MATERIALS PROVIDED
*** Block opens ***
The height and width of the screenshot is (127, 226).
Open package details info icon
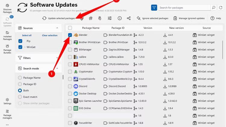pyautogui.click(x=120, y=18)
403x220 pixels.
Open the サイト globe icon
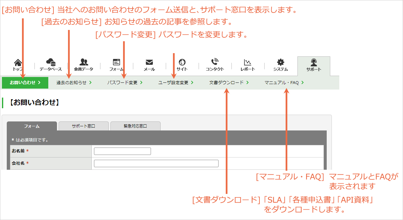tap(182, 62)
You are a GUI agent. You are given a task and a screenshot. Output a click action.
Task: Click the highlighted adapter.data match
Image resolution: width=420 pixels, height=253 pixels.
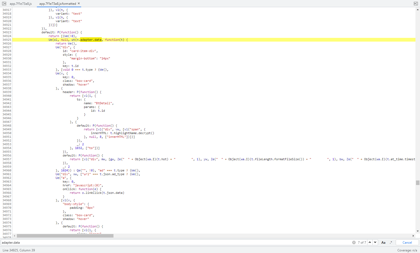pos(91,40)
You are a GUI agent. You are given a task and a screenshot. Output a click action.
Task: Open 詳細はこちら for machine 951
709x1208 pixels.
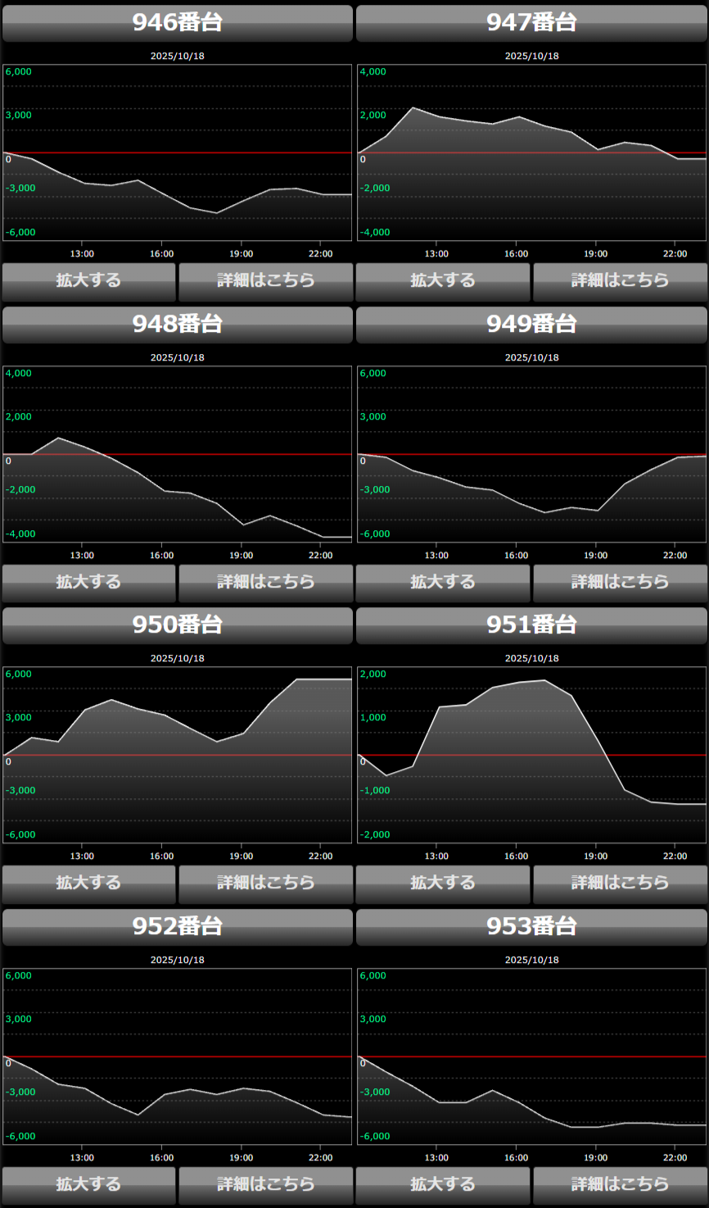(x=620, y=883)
*** Block closes ***
*** Block opens ***
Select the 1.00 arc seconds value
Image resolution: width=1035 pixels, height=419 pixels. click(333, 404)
*** Block closes ***
EXERCISE GOAL
Within the material above, find the part that opens with the line containing "The height and" and closes with the line containing "Task: Click the", and reproduce it exactly without the pictures.

REPLY TO THE EXERCISE
The height and width of the screenshot is (127, 226).
Open package details info icon
pyautogui.click(x=120, y=18)
403x220 pixels.
Open the サイト globe icon
tap(182, 62)
You are a GUI agent. You are given a task and a screenshot. Output a click action.
Task: Click the highlighted adapter.data match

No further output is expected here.